Another day of take-out tea, great. Today’s tea is from Toscanini, which gets its tea supply from this company called Mem Tea. They are basically a wholesaler/supplier and doesn’t have their own storefront. Instead, they supply a wide array of teas to local cafes and also sell some packaged teas to other stores, like Cardullo’s. It’s nice in that they offer a wide variety of teas, and enables a lot of local shops that will otherwise sell you teabags from Twinnings or Stash much better, loose leaf teas. For that, I have to say that they do a good job.
I had the Puerh from Mem tea today, and their Puerh is very typical of ones you get in the States — earthy, mellow, slightly sweet, and virtually tasteless despite its very strong colour. There’s only the very slightest hint of Puerh taste. In general, these are “cooked” teas that have had their fermentation process accelerated through storage in “wet warehouses” or, basically, very damp environments.
In the old days, Puerh are all made “raw” and left to ferment (yes, like wine in this sense) for years before they are ready for consumption. In order to speed up the process, however, instead of waiting for 30 years before selling the tea, they have generally tried to mix in “cooked” tea with “raw” tea. It does make the thing more drinkable, but “cooked” tea loses all the potential changes that you get from the fermentation process.
Are they the same kind of fermentation? No, not really.

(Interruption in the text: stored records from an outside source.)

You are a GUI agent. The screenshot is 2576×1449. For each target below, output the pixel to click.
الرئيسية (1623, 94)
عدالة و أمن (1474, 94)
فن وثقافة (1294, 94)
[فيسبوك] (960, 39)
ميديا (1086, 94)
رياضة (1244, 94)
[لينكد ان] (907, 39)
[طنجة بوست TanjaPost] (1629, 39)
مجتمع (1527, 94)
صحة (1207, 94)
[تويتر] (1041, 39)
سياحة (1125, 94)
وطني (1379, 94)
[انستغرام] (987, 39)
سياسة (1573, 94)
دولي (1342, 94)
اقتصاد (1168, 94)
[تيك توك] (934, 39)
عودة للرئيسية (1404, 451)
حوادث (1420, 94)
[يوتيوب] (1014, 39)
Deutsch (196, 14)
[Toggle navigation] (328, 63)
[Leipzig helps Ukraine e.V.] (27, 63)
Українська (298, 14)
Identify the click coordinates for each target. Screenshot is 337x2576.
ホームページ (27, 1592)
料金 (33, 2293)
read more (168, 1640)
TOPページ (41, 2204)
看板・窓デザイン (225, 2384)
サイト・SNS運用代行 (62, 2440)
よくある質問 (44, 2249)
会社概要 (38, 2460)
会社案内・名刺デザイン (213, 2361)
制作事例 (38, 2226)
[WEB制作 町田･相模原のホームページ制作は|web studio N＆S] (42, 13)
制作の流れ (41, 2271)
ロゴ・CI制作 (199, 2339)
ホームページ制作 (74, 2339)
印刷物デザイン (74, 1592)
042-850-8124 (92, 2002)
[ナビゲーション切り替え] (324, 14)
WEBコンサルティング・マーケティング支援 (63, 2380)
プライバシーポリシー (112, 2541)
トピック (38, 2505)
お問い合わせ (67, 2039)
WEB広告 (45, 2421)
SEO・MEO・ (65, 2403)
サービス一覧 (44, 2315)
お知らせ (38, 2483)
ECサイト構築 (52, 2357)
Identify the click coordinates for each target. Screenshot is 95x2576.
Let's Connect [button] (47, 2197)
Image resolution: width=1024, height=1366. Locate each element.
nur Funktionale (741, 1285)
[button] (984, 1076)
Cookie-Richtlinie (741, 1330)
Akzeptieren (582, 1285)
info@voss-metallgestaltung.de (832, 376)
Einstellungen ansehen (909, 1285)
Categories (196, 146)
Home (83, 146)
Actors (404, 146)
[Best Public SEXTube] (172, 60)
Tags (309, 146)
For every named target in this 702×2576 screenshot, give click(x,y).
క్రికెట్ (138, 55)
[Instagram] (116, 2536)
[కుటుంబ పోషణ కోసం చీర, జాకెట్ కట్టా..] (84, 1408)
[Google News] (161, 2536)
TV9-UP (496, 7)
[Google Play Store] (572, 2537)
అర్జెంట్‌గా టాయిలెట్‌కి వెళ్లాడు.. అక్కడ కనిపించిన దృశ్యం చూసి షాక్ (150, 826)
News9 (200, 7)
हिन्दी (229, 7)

Coooked tea have fermentation that comes out mellow, sweet, and relatively tasteless. It’s not a complex flavour, just an acceptable, mellow tea. Raw tea, on the other hand, when properly aged, has a strong bite (that will mellow out over time) but also very, very, very complex. You have all sorts of varieties, with teas ranging from tasting very spicy, to very fragrant, to… well, just about everything. That’s why people pay the big bucks for quality raw tea, and that’s why people prefer it. I know some who will never ever drink cooked tea.
How do you tell the difference? I am by no means able to tell it with 100% accuracy, but generally speaking, proper raw tea, when brewed, should have brown leaves. The colours vary considerably depending on how long the tea’s been in storage, but it should be some shade of brown. Cooked tea, on the other hand, comes out pitch black, basically. The colour of the liquor brewed is the same — usually some shade of brown for raw tea, and black for cooked tea. The taste is as I already described. Sometimes poorly stored raw tea will taste like cooked tea, for obvious reasons, and sometimes a really “good” cooked tea can also taste quite nice. That’s, however, hard to distinguish. For the most part, these are just useful rule-of-thumbs and certainly not a strict guide.
The most important thing is to be able to taste the tea. A tea can look and smell great, but it can taste like shit. It’s very difficult to tell, for example, what grade a Dragonwell is just by looking at it, but as soon as you brew it and taste it, everything comes out and you can tell right away (if you know what to look for). That’s why I never buy tea from a place that refuses to let me try it out, and if I really want to and they wouldn’t let me taste test, I buy the smallest possible portion. Sometimes they come out awful (as it turned out with a Tieguanyin I got in NYC) but sometimes they can be great. Taste, in Chinese tea drinking anyway, is everything.